▶ Stored items:
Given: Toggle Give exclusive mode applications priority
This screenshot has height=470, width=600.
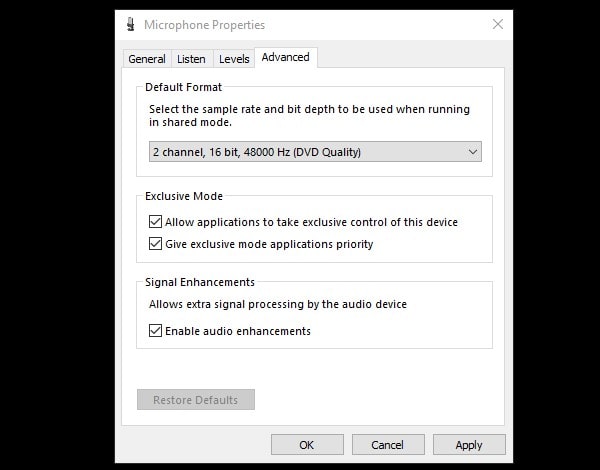Looking at the screenshot, I should (155, 244).
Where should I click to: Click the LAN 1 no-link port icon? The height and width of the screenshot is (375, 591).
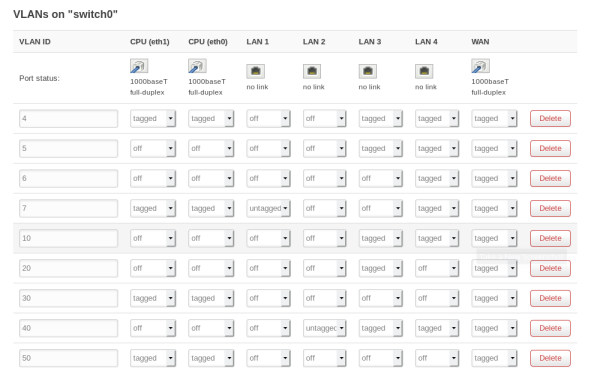[x=256, y=71]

▶ Requirement: Although the records above include pictures, the copy must contain only their exact text.

▶ Solution below:
Given: Toggle Give exclusive mode applications priority
This screenshot has height=470, width=600.
Looking at the screenshot, I should (155, 244).
Where should I click to: Click the LAN 1 no-link port icon? The height and width of the screenshot is (375, 591).
[x=256, y=71]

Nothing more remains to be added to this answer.